Wild Live Rock in the ocean
"Live Rock" are rocks that have been in contact with seawater long enough to allow bacteria, animals and plants to colonize them... forming a very complex microecosystem. Both, in "the wild" and in the marine aquaria, Live Rock provides several essential ecosystem services, like: habitat, refuge, substrate, food source, waste cycling, alkalinity enhancing and pH buffering, and landscaping aesthetics.

Most books and websites define Live Rock as "
rocks from the ocean that have been introduced into a saltwater aquarium", but we think this definition is not precise enough because it excludes tank-aquacultured Live Rock. Therefore we decided to come up with a more accurate definition:

Live Rock is a non-fluid biogeochemical matrix composed of inert substrate and living cryptic organisms. Live rock is a microecosystem created by the prolonged exposure of substrate to seawater and a source of colonizing organisms.

Lets explain this in plain English...
Biogeochemical matrix.-  It is a complex 3-dimensional structure formed by rock, rubble and other inert substrates (geochemical matrix) and by the organisms living on and inside it (biological matrix). The living portion of the matrix is formed by a diverse variety of organisms known as cavity dwellers or cryptic organisms, and includes bacteria, crustose algae (fleshy and coralline), sponges, tunicates, worms, barnacles, snails, amphipods, etc. These organisms often play an important role in the consolidation of the non-living part of the matrix, or in other words, the organisms "glue together" the rubble and rock and hold together the 3-dimensional matrix. The living and non-living parts of matrix are so intertwined that it is logical to refer to it as a whole... a biogeochemical matrix... or Live Rock.
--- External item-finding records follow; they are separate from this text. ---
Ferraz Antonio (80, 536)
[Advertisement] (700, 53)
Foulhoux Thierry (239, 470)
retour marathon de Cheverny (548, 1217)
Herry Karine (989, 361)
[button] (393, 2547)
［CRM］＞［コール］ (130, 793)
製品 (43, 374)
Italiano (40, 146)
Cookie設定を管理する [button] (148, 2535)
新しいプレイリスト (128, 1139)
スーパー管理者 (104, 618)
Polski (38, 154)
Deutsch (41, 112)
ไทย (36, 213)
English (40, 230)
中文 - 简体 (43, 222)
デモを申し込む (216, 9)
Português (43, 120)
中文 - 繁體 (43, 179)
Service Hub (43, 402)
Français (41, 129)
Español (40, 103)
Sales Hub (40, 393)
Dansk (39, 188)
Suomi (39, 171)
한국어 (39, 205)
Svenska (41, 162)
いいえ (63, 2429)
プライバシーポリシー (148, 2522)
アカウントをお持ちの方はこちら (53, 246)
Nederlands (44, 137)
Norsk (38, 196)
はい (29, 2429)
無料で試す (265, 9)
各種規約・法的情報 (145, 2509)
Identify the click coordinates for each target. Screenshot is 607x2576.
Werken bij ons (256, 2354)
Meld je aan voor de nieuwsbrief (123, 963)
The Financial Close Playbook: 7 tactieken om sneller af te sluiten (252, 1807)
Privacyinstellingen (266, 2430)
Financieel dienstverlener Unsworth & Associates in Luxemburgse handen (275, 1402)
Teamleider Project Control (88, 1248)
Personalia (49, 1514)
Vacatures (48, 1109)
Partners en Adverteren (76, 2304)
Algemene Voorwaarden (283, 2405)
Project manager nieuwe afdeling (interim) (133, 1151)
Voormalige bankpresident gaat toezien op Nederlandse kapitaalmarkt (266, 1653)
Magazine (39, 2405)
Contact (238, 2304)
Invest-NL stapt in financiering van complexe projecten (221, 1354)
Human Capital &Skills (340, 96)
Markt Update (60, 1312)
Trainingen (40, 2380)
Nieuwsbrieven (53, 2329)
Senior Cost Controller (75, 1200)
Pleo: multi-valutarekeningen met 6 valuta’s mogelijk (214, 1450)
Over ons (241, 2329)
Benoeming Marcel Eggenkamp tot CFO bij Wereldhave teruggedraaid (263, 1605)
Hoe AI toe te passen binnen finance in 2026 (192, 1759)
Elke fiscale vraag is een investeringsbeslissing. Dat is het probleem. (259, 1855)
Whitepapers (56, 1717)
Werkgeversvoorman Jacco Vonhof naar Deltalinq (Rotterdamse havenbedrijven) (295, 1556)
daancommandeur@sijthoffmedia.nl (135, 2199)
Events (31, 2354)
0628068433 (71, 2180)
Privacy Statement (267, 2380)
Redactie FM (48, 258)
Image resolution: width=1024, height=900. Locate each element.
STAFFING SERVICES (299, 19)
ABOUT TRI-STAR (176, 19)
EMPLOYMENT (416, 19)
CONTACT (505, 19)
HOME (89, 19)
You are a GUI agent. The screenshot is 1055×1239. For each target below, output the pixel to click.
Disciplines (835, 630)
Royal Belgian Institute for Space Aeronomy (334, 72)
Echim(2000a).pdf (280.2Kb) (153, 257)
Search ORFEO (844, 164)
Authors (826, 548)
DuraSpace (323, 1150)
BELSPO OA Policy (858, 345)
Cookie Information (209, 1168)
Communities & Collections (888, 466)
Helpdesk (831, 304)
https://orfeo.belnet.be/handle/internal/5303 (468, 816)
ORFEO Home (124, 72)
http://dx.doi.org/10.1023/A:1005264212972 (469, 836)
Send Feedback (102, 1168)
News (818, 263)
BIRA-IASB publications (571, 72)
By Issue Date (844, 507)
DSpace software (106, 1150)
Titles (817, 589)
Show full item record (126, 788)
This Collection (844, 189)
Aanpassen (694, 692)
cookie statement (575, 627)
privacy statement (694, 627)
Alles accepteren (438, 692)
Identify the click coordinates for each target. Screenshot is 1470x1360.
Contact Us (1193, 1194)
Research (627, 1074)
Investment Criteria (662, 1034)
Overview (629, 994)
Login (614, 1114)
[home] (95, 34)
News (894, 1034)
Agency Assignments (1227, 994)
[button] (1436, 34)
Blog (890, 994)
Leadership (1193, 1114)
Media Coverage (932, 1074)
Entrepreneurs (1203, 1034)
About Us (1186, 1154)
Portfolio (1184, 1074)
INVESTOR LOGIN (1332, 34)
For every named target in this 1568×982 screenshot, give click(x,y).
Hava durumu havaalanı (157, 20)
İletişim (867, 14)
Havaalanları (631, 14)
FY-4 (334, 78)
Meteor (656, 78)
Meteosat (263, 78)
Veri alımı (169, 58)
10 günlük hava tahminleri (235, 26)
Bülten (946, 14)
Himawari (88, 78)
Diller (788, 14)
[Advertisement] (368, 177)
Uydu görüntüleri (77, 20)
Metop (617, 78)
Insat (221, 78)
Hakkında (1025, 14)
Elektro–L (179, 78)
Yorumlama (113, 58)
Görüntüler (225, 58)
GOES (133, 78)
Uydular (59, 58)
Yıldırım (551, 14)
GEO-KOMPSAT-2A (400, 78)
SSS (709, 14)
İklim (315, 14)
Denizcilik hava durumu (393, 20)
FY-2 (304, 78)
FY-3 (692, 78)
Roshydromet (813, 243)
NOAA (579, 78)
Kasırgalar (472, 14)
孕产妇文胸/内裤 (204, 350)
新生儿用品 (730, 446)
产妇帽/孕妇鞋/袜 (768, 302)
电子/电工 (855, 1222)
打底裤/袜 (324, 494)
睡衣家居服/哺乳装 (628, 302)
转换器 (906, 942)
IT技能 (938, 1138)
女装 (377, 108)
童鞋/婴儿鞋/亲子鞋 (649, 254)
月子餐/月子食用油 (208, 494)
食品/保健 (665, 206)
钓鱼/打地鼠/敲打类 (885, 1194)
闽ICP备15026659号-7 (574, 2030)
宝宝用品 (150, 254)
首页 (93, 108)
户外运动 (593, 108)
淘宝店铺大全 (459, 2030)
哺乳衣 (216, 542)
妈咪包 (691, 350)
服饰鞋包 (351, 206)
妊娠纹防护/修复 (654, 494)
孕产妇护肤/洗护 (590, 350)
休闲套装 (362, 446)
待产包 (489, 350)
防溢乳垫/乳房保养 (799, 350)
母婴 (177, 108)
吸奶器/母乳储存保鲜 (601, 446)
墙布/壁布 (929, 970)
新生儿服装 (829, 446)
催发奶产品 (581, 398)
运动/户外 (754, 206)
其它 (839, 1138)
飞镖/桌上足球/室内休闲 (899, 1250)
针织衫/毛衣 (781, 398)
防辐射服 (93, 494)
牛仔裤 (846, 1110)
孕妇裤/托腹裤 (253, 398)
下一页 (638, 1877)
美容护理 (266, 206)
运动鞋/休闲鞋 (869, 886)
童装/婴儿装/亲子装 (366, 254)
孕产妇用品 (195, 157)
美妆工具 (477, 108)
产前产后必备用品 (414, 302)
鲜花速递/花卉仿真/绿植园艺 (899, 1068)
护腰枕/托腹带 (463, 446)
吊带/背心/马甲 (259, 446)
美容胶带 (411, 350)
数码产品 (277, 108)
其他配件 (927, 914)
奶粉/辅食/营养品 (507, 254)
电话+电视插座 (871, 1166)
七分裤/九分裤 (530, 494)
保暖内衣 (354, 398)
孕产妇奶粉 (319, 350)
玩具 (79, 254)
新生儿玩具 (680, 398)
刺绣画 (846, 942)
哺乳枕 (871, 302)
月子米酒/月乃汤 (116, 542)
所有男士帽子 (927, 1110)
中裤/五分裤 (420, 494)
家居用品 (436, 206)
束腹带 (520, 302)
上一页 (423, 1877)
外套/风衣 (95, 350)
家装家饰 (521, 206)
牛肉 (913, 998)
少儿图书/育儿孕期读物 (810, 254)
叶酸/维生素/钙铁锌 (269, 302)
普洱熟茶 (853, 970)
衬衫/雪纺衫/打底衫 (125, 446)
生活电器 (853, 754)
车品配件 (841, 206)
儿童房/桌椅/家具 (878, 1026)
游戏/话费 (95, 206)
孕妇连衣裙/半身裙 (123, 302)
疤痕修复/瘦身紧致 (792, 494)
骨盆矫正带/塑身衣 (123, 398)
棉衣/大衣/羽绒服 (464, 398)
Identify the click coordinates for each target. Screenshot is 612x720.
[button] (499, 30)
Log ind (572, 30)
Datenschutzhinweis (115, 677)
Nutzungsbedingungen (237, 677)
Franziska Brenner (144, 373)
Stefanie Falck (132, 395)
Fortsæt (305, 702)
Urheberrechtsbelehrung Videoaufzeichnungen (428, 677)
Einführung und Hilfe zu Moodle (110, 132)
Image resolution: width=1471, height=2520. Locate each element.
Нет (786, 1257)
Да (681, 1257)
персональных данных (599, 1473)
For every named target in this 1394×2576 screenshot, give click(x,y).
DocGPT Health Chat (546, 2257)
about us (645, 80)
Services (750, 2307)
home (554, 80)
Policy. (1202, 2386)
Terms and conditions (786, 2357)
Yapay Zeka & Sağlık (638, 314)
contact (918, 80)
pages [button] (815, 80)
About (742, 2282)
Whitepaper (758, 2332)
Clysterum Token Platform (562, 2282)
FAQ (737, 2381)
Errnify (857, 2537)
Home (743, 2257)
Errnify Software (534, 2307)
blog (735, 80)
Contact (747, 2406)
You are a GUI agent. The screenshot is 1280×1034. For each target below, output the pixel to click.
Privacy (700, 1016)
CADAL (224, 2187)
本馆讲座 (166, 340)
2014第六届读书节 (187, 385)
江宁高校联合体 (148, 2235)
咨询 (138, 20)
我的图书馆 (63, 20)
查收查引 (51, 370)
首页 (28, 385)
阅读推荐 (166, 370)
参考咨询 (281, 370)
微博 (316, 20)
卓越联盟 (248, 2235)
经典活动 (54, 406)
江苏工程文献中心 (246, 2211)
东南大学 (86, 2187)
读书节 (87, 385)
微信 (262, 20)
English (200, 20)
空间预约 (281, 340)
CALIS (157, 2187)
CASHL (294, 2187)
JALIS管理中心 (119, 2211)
Non-fluid.- The biogeochemical matrix needs to be non-fluid, which means that its size has to be large enough to not be tumbled around by normal currents... that is, it needs to be larger than gravel. When the substrate size becomes smaller than gravel or sand, it starts to move around with currents, behaving a bit like a fluid. Although the chemical properties of live sand and Live Rock are somewhat similar, the organisms living in soft sediments are fundamentally different from the organisms on rocky substrate. Live sand and Live Rock have very different ecology.

Colonizing organisms.- These are bacteria, larvae, propagules and wanderers that can colonize bare rock. They are the "seeds" that will first start the colonization of the non-living matrix. These colonizing organisms are easily found in the ocean nearby existing coral reefs or rocky areas. However, colonizing organisms need to be introduced using "seed rock" when making Live Rock in tanks, either in private aquariums or in commercial enterprises that make tank-aquacultured Live Rock.

So... if any substrate is submersed in seawater containing a "seed" source of bacteria and cryptic organisms (ocean, aquaculture grow-out tank or aquarium), it will eventually get colonized and turned into Live Rock.